Updated

They turn everyday people into stars and stars into everyday people.

They are video memorials about the people, famous and not-so-famous, buried in the Hollywood Forever Cemetery, in the heart of Tinseltown.

The cemetery has been producing the documentary-style biographies for three years, allowing those who visit the graves more than just a headstone.

"It brings closure at least for a moment, when you can reconnect with a person you knew as a living, breathing being," said Paul Krekorian, whose father-in-law is buried at the cemetery.

Some of the biographies are as simple as a picture accompanied by text. Others include interviews with family and friends, home movies, e-mails, letters and answering machine messages. All can be accessed at kiosks on the grounds, or at www.forevernetwork.com.

"This is a marriage of the past and the future," said Jay Boileau, vice president of technology at Forever Enterprises, the company that owns the cemetery. "This is bringing technology to an ancient tradition of memorialization."

Hollywood Forever is known for the movie greats who have been lain to rest there — Douglas Fairbanks Jr. and Sr., Rudolph Valentino and Cecil B. DeMille, to name a few. All four have bios in the online files.

The cemetery and funeral home have also gotten attention recently for their revival. Before 1998, when owner Tyler Cassity bought the property, the graveyard had fallen into bankruptcy and disrepair.

But Cassity pumped new life into the death-care industry by providing services his competitors didn't, such as post-funeral counseling and discount memorial services. Though others in the business were resistant to the documentary idea at first, several companies like plan4ever and HeavenlyDoor.com now do online video tributes too.

This past year, Hollywood Forever made a stunning $5.2 million, up from $1.4 million in revenue in 1998.

Video Controversy

The cemetery produces about 1,000 videos a year. Prices range according to their complexity. An "entry-level package" with a photo and text is free. The most expensive is the $4,500 "platinum package," complete with more than 100 pictures, audio descriptions and an hour of video.

Cemetery counselor and biographer Ilania Hofler, who helps families put the high-tech scrapbooks together, said the process is often therapeutic.

"It's very cathartic to them," she said. "Tears are shed when they tell the stories, but they're told with love."

But some death-care experts worry that the memorials are a way to get people in mourning to spend money at a time when they're not thinking clearly.

"Some people might want and need to have that closure, but mostly I think it's a sales gimmick." said Darryl Roberts, author of Profits of Death, a book about the industry's exploitation.

Those at Forever Enterprises say they don't push anyone to create the biographies, although they admit the concept sometimes meets with resistance — until families see the results.

Bringing Them Back

Krekorian, whose wife Tamar lost her father, Levon Karamanoukian, in 1999, said he witnessed the making of the memorial.

"I was a little skeptical at first," he said, speaking for the family. "But it actually contributed a lot to the healing. It kind of brought him back for a little bit of time and let them experience the living person."

The tributes not only bring the lives of ordinary people to light, but can also downplay celebrities' stardom, making the rich and famous more human.

Bill Obrock, a vice president at Forever Enterprises, remembers one instance in which the widow of a big star buried at the cemetery, whom he declined to name, was against the idea at first.

"She didn't want to do that because he'd had Hollywood all his life," Obrock said. But by using candid family shots instead of press photos, cemetery biographers celebrated the actor as a person, not a star — and his widow loved the result, according to Obrock.

"We want to bring a little of Hollywood to everybody," he said. "We treat our regular folks like movie stars and our movie stars like regular folks. This is the new way to leave a mark on the world."

* **THE DATA**:
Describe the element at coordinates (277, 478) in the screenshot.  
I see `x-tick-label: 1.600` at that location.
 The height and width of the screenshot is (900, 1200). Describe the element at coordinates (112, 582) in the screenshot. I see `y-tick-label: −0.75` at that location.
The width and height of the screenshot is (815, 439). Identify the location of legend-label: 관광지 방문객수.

* **TASK INSTRUCTIONS**:
**a.** Check each statement against the article on the Hollywood Forever Cemetery's video memorials: (i) The cemetery's simplest memorial package, with a photo and text, costs nothing. (ii) Tyler Cassity bought the property in 1999. (iii) Hollywood Forever brought in $5.2 million this past year. For each, answer yes or no and quote the words of the article that decide it.
**b.** Reproduce the stretch of the Hollywood Forever article from "Krekorian, whose wife" through "idea at first.".

* **ANSWERS TO THE TASKS**:
**a.**
(i) Yes: "An "entry-level package" with a photo and text is free."
(ii) No: "Before 1998, when owner Tyler Cassity bought the property"
(iii) Yes: "This past year, Hollywood Forever made a stunning $5.2 million"

**b.**
Krekorian, whose wife Tamar lost her father, Levon Karamanoukian, in 1999, said he witnessed the making of the memorial.

"I was a little skeptical at first," he said, speaking for the family. "But it actually contributed a lot to the healing. It kind of brought him back for a little bit of time and let them experience the living person."

The tributes not only bring the lives of ordinary people to light, but can also downplay celebrities' stardom, making the rich and famous more human.

Bill Obrock, a vice president at Forever Enterprises, remembers one instance in which the widow of a big star buried at the cemetery, whom he declined to name, was against the idea at first.